HMMER 2.2 release notes
http://hmmer.wustl.edu/
SRE, Fri May  4 13:00:33 2001
---------------------------------------------------------------

As it has been more than 2 years since the last HMMER release, this is
unlikely to be a comprehensive list of changes.

HMMER is now maintained under CVS. Anonymous read-only access to the
development code is permitted. To download the current snapshot:
    > setenv CVSROOT :pserver:anonymous@skynet.wustl.edu:/repository/sre
    > cvs login
      [password is "anonymous"]
    > cvs checkout hmmer
    > cd hmmer
    > cvs checkout squid
    > cvs logout

The following programs were added to the distribution:

   - The program "afetch" can fetch an alignment from
     a Stockholm format multiple alignment database (e.g. Pfam).
     "afetch --index" creates the index files for such
     a database.

   - The program "shuffle" makes "randomized" sequences.
     It supports a variety of sequence randomization methods,
     including an implementation of Altschul/Erickson's
     shuffling-while-preserving-digram-composition algorithm.

   - The program "sindex" creates SSI indices from sequence
     files, that "sfetch" can use to rapidly retrieve sequences
     from databases. Previously, index files were constructed
     with Perl scripts that were not supported as part of the
     HMMER distribution.

The following features were added:

   - hmmsearch and hmmpfam can now use Pfam GA, TC, NC cutoffs,
     if these have been picked up in the HMM file (by hmmbuild). 
     See the --cut_ga, --cut_tc, and --cut_nc options.

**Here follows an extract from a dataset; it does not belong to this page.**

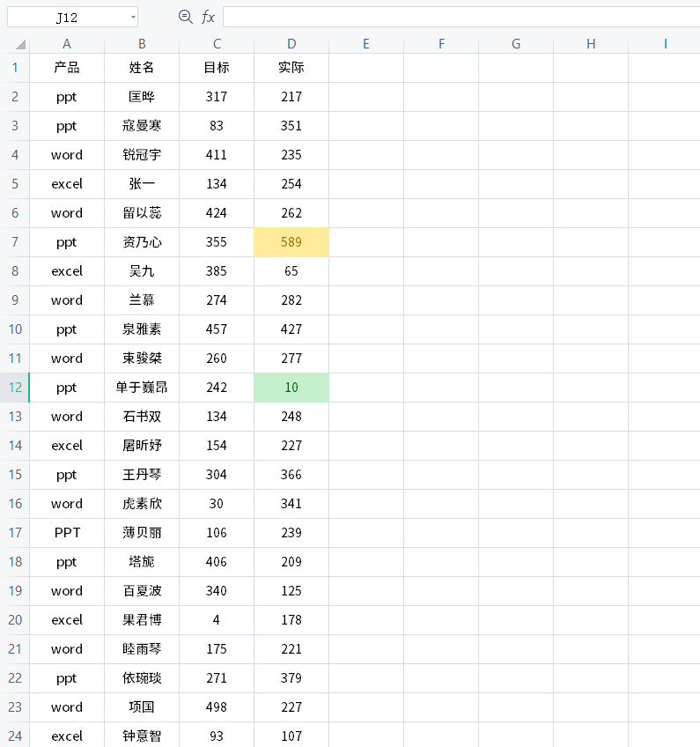This screenshot has height=747, width=700.
Task: Select column D header
Action: tap(291, 44)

   - "Stockholm format" alignments are supported, and have replaced
     SELEX format as the default alignment format. Stockholm format
     is the alignment format agreed upon by the Pfam Consortium,
     providing extensible markup and annotation capabilities. HMMER
     writes Stockholm format alignments by default. The program
     sreformat can reformat alignments to other formats, including
     Clustal and GCG MSF formats.

   - To improve robustness, particularly in high-throughput annotation
     pipelines, all programs now accept an option --informat <s>,
     where <s> is the name of a sequence file format (FASTA, for
     example). The format autodetection code that is used by default
     is almost always right, and is very helpful in interactive use
     (HMMER reads almost anything without you worrying much about
     format issues). --informat bypasses the autodetector, asserts
     a particular format, and decreases the likelihood that HMMER
     misparses a sequence file.
     
   - new options:
     hmmpfam --acc reports HMM accession numbers instead of
     HMM names in output files. [Pfam infrastructure]

     sreformat --nogap, when reformatting an alignment,
     removes all columns containing any gap symbols; useful
     as a prefilter for phylogenetic analysis.

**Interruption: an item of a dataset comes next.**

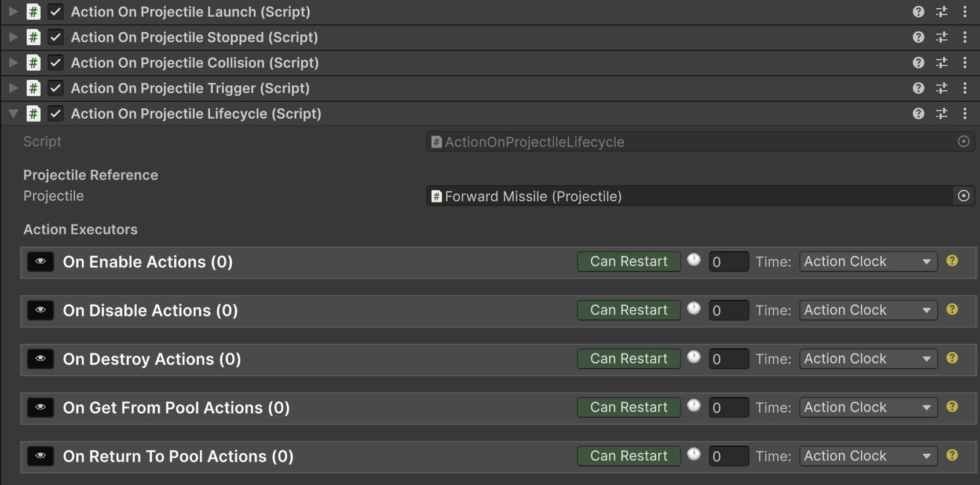Open Time dropdown for On Get From Pool Actions

click(x=868, y=407)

   - The real software version of HMMER is logged into
     the HMMER2.0 line of ASCII save files, for better
     version control (e.g. bug tracking, but there are
     no bugs in HMMER).

   - GCG MSF format reading/writing is now much more robust,
     thanks to assistance from Steve Smith at GCG.

   - The PVM implementation of hmmcalibrate is now
     parallelized in a finer grained fashion; single models
     can be accelerated. (The previous version parallelized
     by assigning models to processors, so could not
     accelerate a single model calibration.)

   - hmmemit can now take HMM libraries as input, not just
     a single HMM at a time - useful for instance for producing
     "consensus sequences" for every model in Pfam with one
     command.
 
The following changes may affect HMMER-compatible software:

   - The name of the sequence retrieval program "getseq" was
     changed to "sfetch" in this release. The name "getseq"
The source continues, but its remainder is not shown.